## Word and element pointing entries
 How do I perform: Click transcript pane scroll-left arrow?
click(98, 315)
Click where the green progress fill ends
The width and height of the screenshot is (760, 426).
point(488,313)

## Exercise prompt
Please swap "transcript pane" for "subtitle panel" throughout the entries above, leaving everything else unchanged.

## Exercise output
 How do I perform: Click subtitle panel scroll-left arrow?
click(98, 315)
Click where the green progress fill ends
The width and height of the screenshot is (760, 426).
point(488,313)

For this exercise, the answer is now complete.